Print the records exactly as given.
----------
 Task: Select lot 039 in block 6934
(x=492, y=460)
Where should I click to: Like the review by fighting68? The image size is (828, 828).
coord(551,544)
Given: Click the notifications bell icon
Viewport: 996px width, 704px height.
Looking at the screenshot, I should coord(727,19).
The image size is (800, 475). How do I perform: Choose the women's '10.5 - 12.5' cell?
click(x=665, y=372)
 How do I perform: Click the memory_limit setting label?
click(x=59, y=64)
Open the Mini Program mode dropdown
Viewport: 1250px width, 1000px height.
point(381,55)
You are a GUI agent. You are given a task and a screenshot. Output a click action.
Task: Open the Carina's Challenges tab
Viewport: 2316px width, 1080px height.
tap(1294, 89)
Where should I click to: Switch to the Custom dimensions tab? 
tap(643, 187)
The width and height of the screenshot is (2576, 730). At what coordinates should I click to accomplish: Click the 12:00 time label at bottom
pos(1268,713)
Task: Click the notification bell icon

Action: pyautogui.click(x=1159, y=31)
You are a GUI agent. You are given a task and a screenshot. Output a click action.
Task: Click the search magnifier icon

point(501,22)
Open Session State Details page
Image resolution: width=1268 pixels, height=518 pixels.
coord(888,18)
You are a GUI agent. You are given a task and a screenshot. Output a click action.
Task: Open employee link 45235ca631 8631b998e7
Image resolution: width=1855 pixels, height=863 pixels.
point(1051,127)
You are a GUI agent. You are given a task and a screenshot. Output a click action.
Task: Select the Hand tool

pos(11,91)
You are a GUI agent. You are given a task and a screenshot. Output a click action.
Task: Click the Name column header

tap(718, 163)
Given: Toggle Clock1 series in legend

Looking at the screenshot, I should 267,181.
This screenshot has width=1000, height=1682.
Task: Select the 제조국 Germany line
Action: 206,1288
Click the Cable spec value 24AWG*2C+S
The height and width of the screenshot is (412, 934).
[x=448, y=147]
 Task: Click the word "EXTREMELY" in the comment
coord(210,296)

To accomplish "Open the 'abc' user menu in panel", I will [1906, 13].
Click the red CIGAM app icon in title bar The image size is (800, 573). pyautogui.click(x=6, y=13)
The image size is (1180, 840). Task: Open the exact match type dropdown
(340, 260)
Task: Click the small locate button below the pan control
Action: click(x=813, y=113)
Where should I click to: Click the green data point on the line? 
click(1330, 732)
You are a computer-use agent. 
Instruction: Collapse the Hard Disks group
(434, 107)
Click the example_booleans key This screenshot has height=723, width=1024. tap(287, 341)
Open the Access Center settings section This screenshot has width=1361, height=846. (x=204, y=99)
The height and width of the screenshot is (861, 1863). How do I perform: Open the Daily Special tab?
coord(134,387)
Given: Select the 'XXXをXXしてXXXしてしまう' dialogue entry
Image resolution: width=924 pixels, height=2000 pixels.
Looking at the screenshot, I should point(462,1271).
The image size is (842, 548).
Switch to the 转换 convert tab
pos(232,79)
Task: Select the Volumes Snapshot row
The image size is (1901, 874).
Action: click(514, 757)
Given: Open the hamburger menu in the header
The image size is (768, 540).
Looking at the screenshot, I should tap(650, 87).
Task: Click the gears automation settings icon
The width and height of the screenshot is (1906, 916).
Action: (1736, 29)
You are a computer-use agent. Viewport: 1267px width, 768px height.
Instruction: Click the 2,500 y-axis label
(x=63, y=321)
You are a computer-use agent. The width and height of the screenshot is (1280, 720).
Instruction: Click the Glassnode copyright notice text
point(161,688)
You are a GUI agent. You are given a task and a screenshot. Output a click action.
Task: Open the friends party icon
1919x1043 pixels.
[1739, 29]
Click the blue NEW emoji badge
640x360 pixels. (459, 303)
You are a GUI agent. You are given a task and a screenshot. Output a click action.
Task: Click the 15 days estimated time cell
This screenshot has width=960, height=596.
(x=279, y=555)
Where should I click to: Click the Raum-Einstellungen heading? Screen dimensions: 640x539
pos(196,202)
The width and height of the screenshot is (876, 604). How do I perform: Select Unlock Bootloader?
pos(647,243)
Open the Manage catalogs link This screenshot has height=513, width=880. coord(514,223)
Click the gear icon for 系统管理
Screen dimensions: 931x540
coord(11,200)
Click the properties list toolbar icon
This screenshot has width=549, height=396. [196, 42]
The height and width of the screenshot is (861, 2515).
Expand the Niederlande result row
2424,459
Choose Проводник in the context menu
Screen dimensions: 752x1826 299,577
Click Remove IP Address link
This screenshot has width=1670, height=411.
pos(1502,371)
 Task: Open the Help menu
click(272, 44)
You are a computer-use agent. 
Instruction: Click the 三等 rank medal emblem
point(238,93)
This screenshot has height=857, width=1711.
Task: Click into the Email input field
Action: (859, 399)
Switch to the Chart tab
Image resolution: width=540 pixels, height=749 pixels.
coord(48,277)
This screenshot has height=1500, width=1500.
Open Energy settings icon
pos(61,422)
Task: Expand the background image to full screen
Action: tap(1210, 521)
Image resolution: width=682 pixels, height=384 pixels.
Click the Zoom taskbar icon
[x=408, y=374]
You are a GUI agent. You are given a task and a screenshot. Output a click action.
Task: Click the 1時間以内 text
----------
**Your solution:**
 Task: Select lot 039 in block 6934
(x=492, y=460)
Where should I click to: Like the review by fighting68? The image size is (828, 828).
coord(551,544)
Given: Click the notifications bell icon
Viewport: 996px width, 704px height.
Looking at the screenshot, I should coord(727,19).
The image size is (800, 475). How do I perform: Choose the women's '10.5 - 12.5' cell?
click(x=665, y=372)
 How do I perform: Click the memory_limit setting label?
click(x=59, y=64)
Open the Mini Program mode dropdown
Viewport: 1250px width, 1000px height.
point(381,55)
You are a GUI agent. You are given a task and a screenshot. Output a click action.
Task: Open the Carina's Challenges tab
Viewport: 2316px width, 1080px height.
tap(1294, 89)
Where should I click to: Switch to the Custom dimensions tab? 
tap(643, 187)
The width and height of the screenshot is (2576, 730). At what coordinates should I click to accomplish: Click the 12:00 time label at bottom
pos(1268,713)
Task: Click the notification bell icon

Action: pyautogui.click(x=1159, y=31)
You are a GUI agent. You are given a task and a screenshot. Output a click action.
Task: Click the search magnifier icon

point(501,22)
Open Session State Details page
Image resolution: width=1268 pixels, height=518 pixels.
coord(888,18)
You are a GUI agent. You are given a task and a screenshot. Output a click action.
Task: Open employee link 45235ca631 8631b998e7
Image resolution: width=1855 pixels, height=863 pixels.
point(1051,127)
You are a GUI agent. You are given a task and a screenshot. Output a click action.
Task: Select the Hand tool

pos(11,91)
You are a GUI agent. You are given a task and a screenshot. Output a click action.
Task: Click the Name column header

tap(718, 163)
Given: Toggle Clock1 series in legend

Looking at the screenshot, I should 267,181.
This screenshot has width=1000, height=1682.
Task: Select the 제조국 Germany line
Action: 206,1288
Click the Cable spec value 24AWG*2C+S
The height and width of the screenshot is (412, 934).
[x=448, y=147]
 Task: Click the word "EXTREMELY" in the comment
coord(210,296)

To accomplish "Open the 'abc' user menu in panel", I will [1906, 13].
Click the red CIGAM app icon in title bar The image size is (800, 573). pyautogui.click(x=6, y=13)
The image size is (1180, 840). Task: Open the exact match type dropdown
(340, 260)
Task: Click the small locate button below the pan control
Action: click(x=813, y=113)
Where should I click to: Click the green data point on the line? 
click(1330, 732)
You are a computer-use agent. 
Instruction: Collapse the Hard Disks group
(434, 107)
Click the example_booleans key This screenshot has height=723, width=1024. tap(287, 341)
Open the Access Center settings section This screenshot has width=1361, height=846. (x=204, y=99)
The height and width of the screenshot is (861, 1863). How do I perform: Open the Daily Special tab?
coord(134,387)
Given: Select the 'XXXをXXしてXXXしてしまう' dialogue entry
Image resolution: width=924 pixels, height=2000 pixels.
Looking at the screenshot, I should point(462,1271).
The image size is (842, 548).
Switch to the 转换 convert tab
pos(232,79)
Task: Select the Volumes Snapshot row
The image size is (1901, 874).
Action: click(514, 757)
Given: Open the hamburger menu in the header
The image size is (768, 540).
Looking at the screenshot, I should tap(650, 87).
Task: Click the gears automation settings icon
The width and height of the screenshot is (1906, 916).
Action: (1736, 29)
You are a computer-use agent. Viewport: 1267px width, 768px height.
Instruction: Click the 2,500 y-axis label
(x=63, y=321)
You are a computer-use agent. The width and height of the screenshot is (1280, 720).
Instruction: Click the Glassnode copyright notice text
point(161,688)
You are a GUI agent. You are given a task and a screenshot. Output a click action.
Task: Open the friends party icon
1919x1043 pixels.
[1739, 29]
Click the blue NEW emoji badge
640x360 pixels. (459, 303)
You are a GUI agent. You are given a task and a screenshot. Output a click action.
Task: Click the 15 days estimated time cell
This screenshot has width=960, height=596.
(x=279, y=555)
Where should I click to: Click the Raum-Einstellungen heading? Screen dimensions: 640x539
pos(196,202)
The width and height of the screenshot is (876, 604). How do I perform: Select Unlock Bootloader?
pos(647,243)
Open the Manage catalogs link This screenshot has height=513, width=880. coord(514,223)
Click the gear icon for 系统管理
Screen dimensions: 931x540
coord(11,200)
Click the properties list toolbar icon
This screenshot has width=549, height=396. [196, 42]
The height and width of the screenshot is (861, 2515).
Expand the Niederlande result row
2424,459
Choose Проводник in the context menu
Screen dimensions: 752x1826 299,577
Click Remove IP Address link
This screenshot has width=1670, height=411.
pos(1502,371)
 Task: Open the Help menu
click(272, 44)
You are a computer-use agent. 
Instruction: Click the 三等 rank medal emblem
point(238,93)
This screenshot has height=857, width=1711.
Task: Click into the Email input field
Action: (859, 399)
Switch to the Chart tab
Image resolution: width=540 pixels, height=749 pixels.
coord(48,277)
This screenshot has height=1500, width=1500.
Open Energy settings icon
pos(61,422)
Task: Expand the background image to full screen
Action: tap(1210, 521)
Image resolution: width=682 pixels, height=384 pixels.
Click the Zoom taskbar icon
[x=408, y=374]
You are a GUI agent. You are given a task and a screenshot. Output a click action.
Task: Click the 1時間以内 text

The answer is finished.